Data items
== Segment start ==

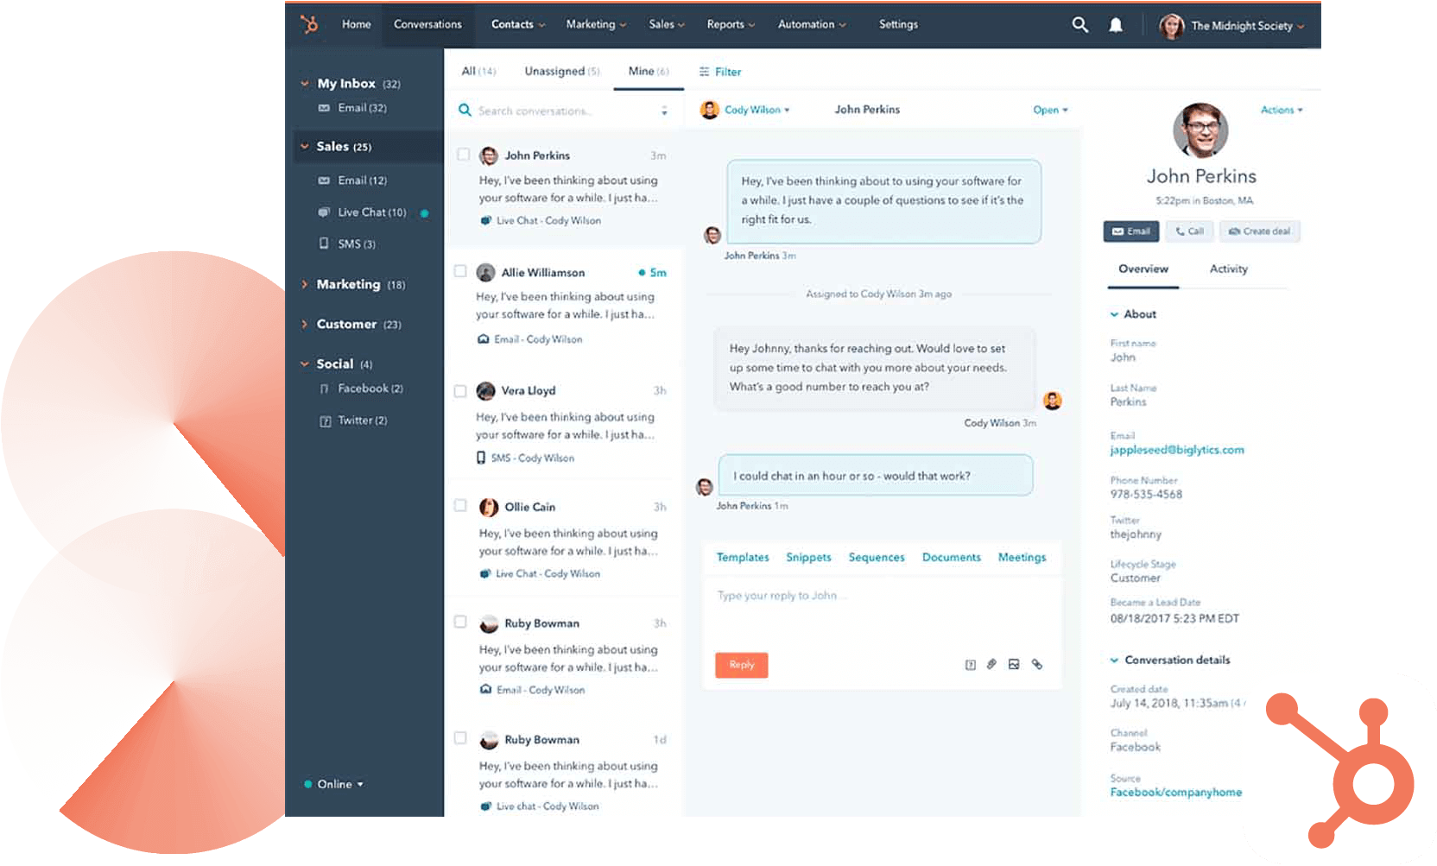Open the Cody Wilson assignee dropdown

coord(746,110)
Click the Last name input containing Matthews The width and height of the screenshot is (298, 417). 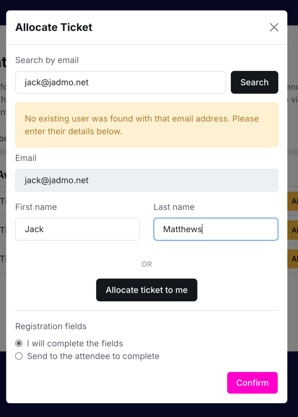[x=216, y=229]
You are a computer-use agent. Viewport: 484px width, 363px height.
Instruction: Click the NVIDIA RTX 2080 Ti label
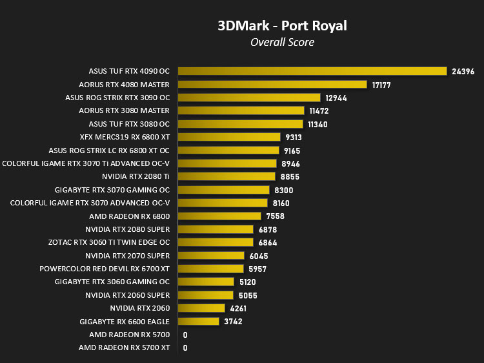point(136,176)
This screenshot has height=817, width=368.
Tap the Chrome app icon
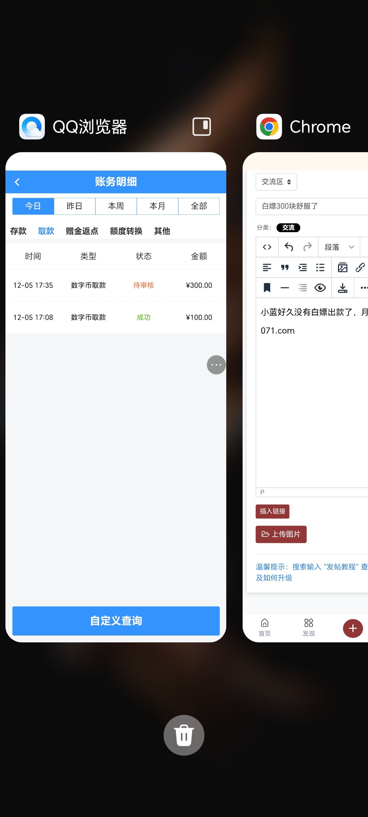tap(269, 127)
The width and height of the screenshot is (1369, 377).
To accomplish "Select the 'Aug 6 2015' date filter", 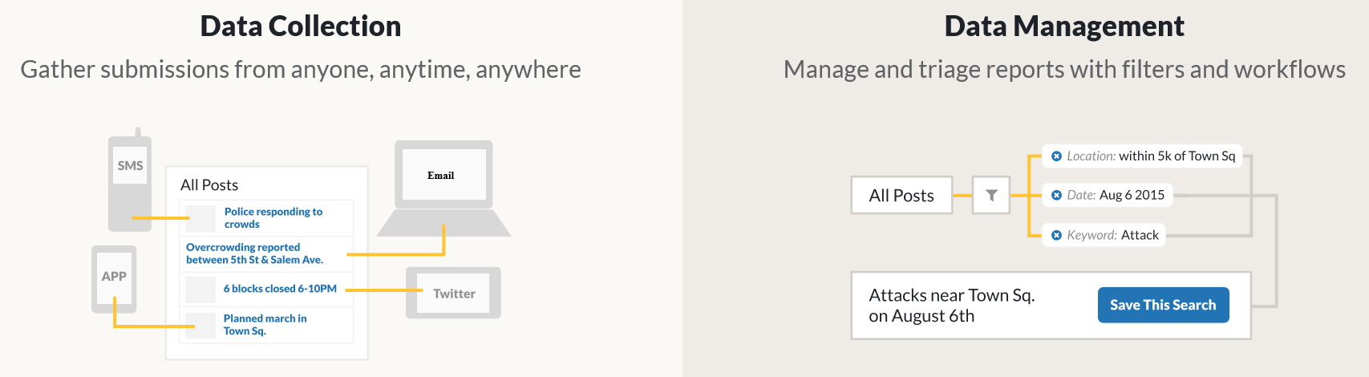I will pos(1132,195).
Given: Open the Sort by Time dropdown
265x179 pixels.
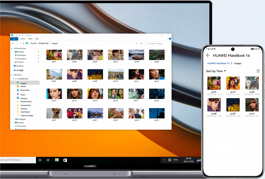Looking at the screenshot, I should click(x=216, y=71).
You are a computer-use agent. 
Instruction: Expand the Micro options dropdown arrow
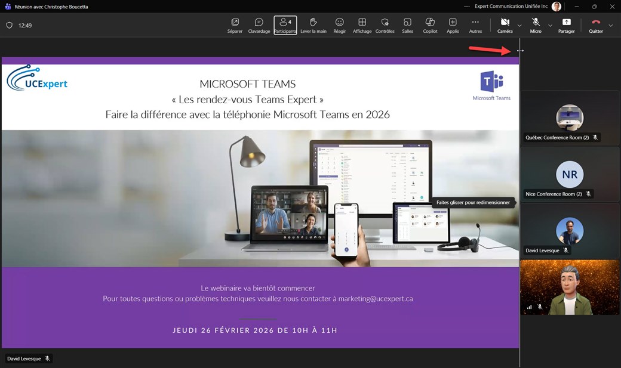550,26

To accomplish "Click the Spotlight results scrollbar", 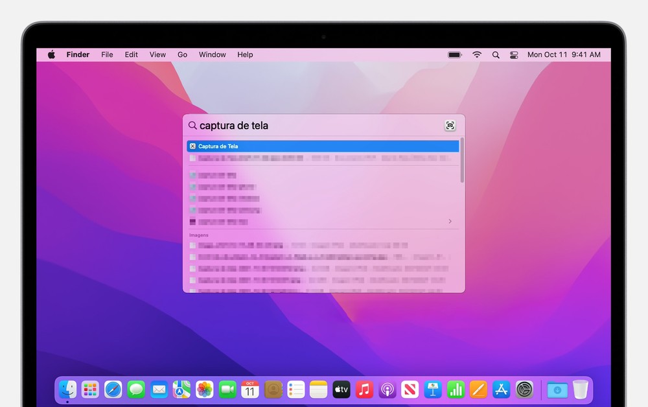I will coord(462,160).
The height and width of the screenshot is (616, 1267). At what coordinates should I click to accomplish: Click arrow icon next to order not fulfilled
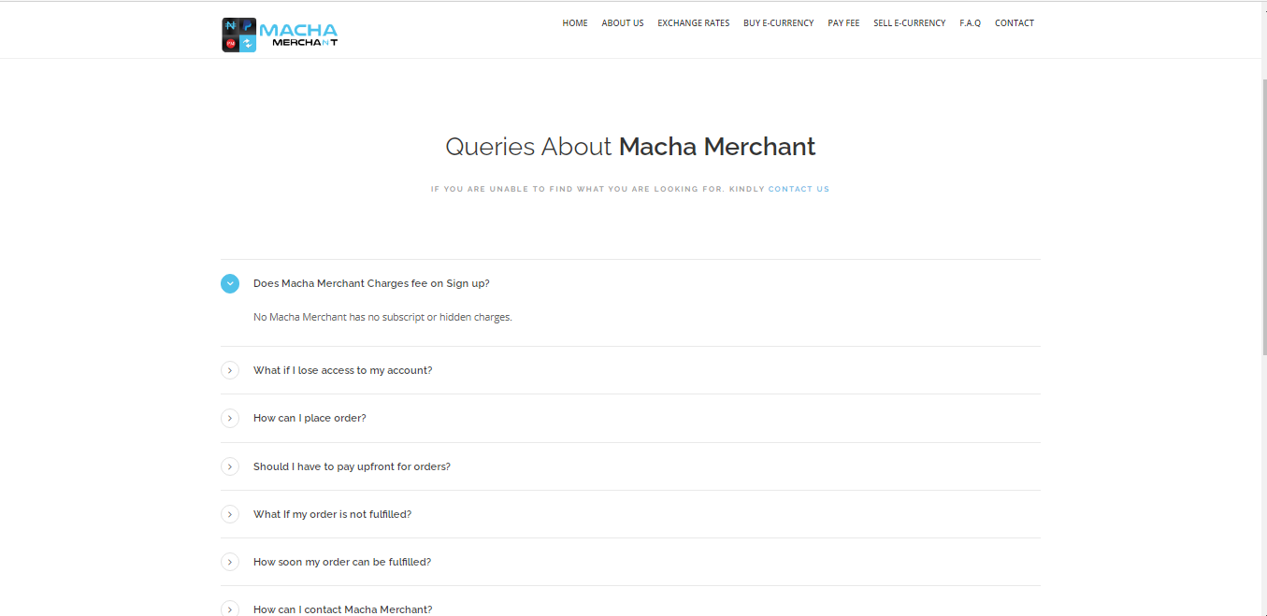(x=230, y=514)
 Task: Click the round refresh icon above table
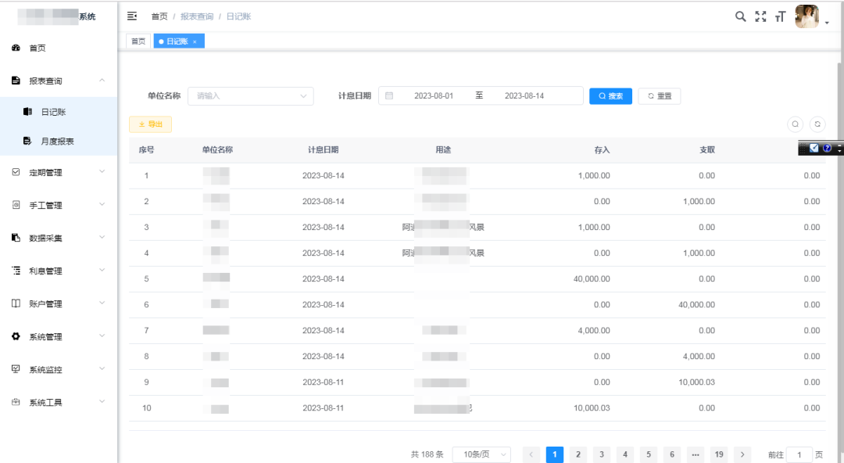[x=817, y=124]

== Segment end ==

Assignment:
Return only those lines of the records that contain the string "agent".

Exercise result:
You are a computer-use agent. Viewport: 484px width, 363px height.
You are a computer-use agent. 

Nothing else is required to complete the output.